Monday, October 20, 2014

Windows 7 Memory Management III

Kernel-Mode Heaps (System Memory Pools)
  • At system initialization, the memory manager creates two dynamically sized memory pools, or heaps, that most kernel-mode components use to allocate system memory:
    • Non-paged pool.  Consists of ranges of system virtual addresses that are guaranteed to reside in physical memory at all times and thus can be accessed at any time without incurring a page fault; therefore, they can be accessed from any IRQL. Why need non-paged pool? Because page fault cannot be satisfied at DPC/dispatch level or above. Therefore, any code and data that might execute or be accessed at or above DPC/dispatch level must be in non-pageable memory.
    • Paged pool. A region of virtual memory in system space that can be paged into and out of the system. Device drivers that don't need to access the memory from DPC/dispatch level or above can use paged pool. It is accessible from any process context.
  • Both memory pools are located in the system part of the address space and are mapped in the virtual address space of every process.
  • Systems start with 4 paged pools and 1 non-paged pool.
    • Having more than one paged pool reduces the frequency of system code blocking on simultaneous calls to pool routines.
  • In addition to the paged and non-paged pools, there are a few other pools with special attributes or uses.
    • There is a pool region in session space, which is used for data that is common to all processes in the session.

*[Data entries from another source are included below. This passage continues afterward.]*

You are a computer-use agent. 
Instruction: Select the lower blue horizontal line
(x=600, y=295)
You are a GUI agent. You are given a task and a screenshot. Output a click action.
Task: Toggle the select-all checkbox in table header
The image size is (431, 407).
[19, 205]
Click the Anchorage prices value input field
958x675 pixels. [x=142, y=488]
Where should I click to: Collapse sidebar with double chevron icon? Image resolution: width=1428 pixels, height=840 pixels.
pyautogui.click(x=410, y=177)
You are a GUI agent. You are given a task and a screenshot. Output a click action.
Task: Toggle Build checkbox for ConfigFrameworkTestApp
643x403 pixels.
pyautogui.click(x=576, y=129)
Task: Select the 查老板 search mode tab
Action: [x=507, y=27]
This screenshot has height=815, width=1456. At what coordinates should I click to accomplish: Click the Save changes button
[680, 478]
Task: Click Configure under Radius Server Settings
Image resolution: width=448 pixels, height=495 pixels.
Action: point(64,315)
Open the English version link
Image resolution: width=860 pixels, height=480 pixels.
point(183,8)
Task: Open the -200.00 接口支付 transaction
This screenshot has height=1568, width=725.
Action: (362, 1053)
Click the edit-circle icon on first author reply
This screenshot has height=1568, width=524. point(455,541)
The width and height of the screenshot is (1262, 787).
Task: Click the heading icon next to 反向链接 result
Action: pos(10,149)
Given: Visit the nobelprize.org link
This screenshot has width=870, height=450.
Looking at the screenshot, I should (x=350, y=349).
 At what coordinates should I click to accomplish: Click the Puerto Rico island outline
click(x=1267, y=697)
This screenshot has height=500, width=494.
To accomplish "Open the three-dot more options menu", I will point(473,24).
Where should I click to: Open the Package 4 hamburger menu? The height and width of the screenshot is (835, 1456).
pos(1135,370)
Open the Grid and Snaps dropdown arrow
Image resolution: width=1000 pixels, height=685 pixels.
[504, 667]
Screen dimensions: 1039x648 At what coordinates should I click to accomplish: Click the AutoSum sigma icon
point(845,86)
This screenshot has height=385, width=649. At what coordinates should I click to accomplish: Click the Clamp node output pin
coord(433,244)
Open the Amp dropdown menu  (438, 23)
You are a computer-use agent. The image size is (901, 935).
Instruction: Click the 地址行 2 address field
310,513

    • There is a pool called special pool. Allocations from special pool are surrounded by pages marked as no-access to help isolate problems in code that accesses memory before or after the region of pool it allocated.
+ Pool Sizes
  • Non-paged pool
    • starts at an initial size based on the amount of physical memory on the system and then grows as needed.
    • The initial size is 3 percent of system RAM. It this is less than 40 MB, the system will instead use 40 MB as long as 10 percent of RAM results in more than 40 MB; otherwise 10 percent of RAM is chosen as a minimum. 
+ Look-Aside Lists
Windows also provides a fast memory allocation mechanism called look-aisde lists. The basic difference between pools and look-aside lists is that while general pool allocations can vary in size, a look-aside list contains only fixed-size blocks. Although the general pool are more flexible in terms of what they can supply, look-aside lists are faster because they don't use any spin-locks.
  • Executive components and device drivers can create look-aside lists that match the size of frequently allocated data structures by using the ExInitializeNPagedLookasideList and ExInitializePagedLookasideList functions.
  • The executive also creates a general per-processor paged and non-paged look-aside list for small allocations (256 bytes or less).
  • If a look-aside list is empty (as it is when it's first created), the system must allocate from paged or non-paged pool. But if it contains a freed block, the allocation can be satisfied very quickly.
    • The pool allocation routines automatically tune the number of freed buffers that look-aside lists store according to how often a device driver or executive subsystem allocates from the list - the more frequent the allocations, the more blocks are stored on a list.
    • Look-aside lists are automatically reduced in size if they aren't being allocated from. This check happens once per second when the balance set manager system thread wakes up and calls the function ExAdjustLookasideDepth.